UdeerLID+: Integrating LiDAR, Image, and Relative Depth with Semi-Supervised
Tao Ni, Xin Zhan, Tao Luo, Wenbin Liu, Zhan Shi, JunBo Chen
TL;DR
UdeerLID+ tackles road segmentation in urban environments by fusing LiDAR, relative depth, and image data under a semi-supervised framework. It introduces a two-step data-space adaptation that aligns LiDAR to the 2D image plane via an altitude-difference transformation and leverages Depth Anything for monocular depth cues. The method features a multi-sources encoder-decoder with per-modality auxiliary losses and a Meta Pseudo Labels training regime, achieving a MaxF1 of 97.26 on KITTI and surpassing prior approaches. This work advances autonomous driving perception by delivering robust, cross-modal road detection under diverse conditions and limited labeled data.
Abstract
Road segmentation is a critical task for autonomous driving systems, requiring accurate and robust methods to classify road surfaces from various environmental data. Our work introduces an innovative approach that integrates LiDAR point cloud data, visual image, and relative depth maps derived from images.

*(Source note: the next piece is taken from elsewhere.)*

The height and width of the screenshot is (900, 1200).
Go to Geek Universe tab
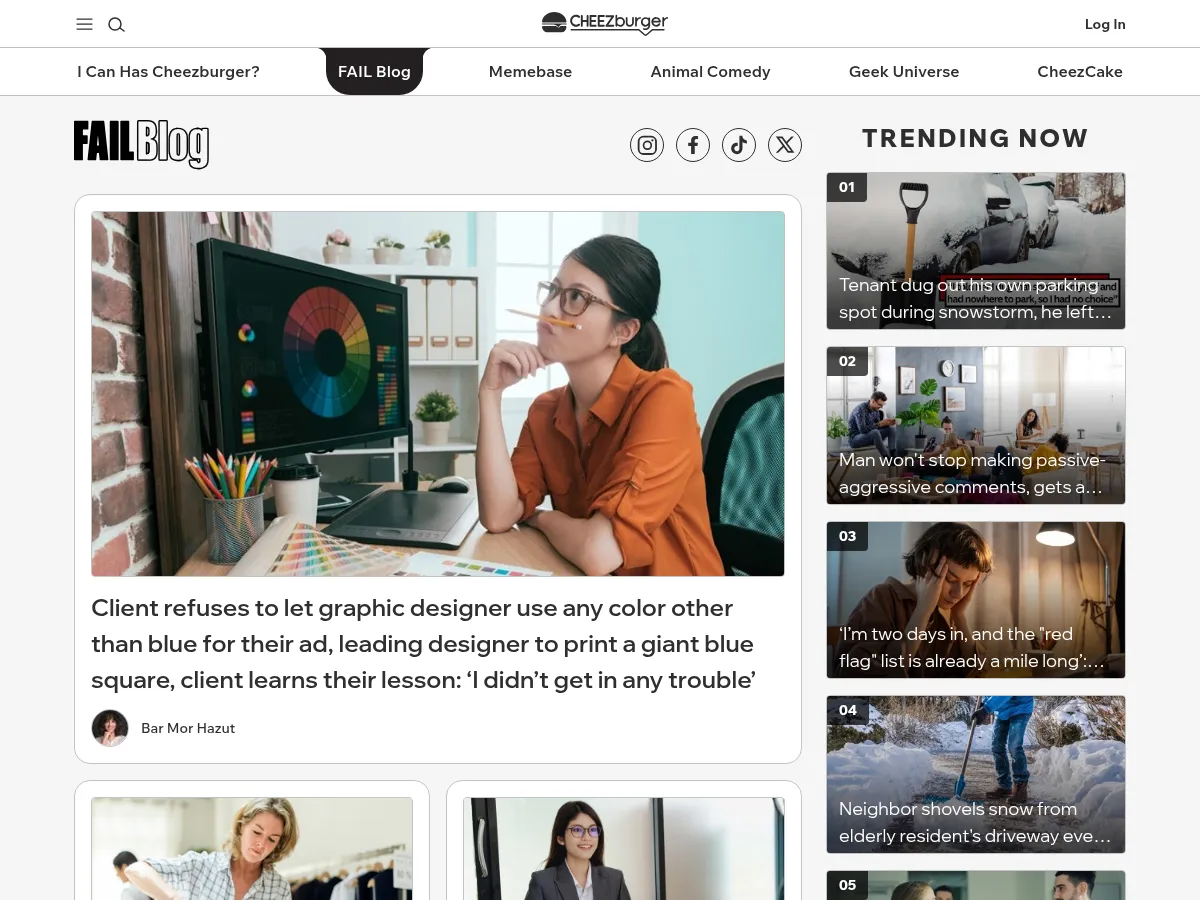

The integration of multiple data sources in road segmentation presents both opportunities and challenges. One of the primary challenges is the scarcity of large-scale, accurately labeled datasets that are necessary for training robust deep learning models. To address this, we have developed the [UdeerLID+] framework under a semi-supervised learning paradigm. Experiments results on KITTI datasets validate the superior performance.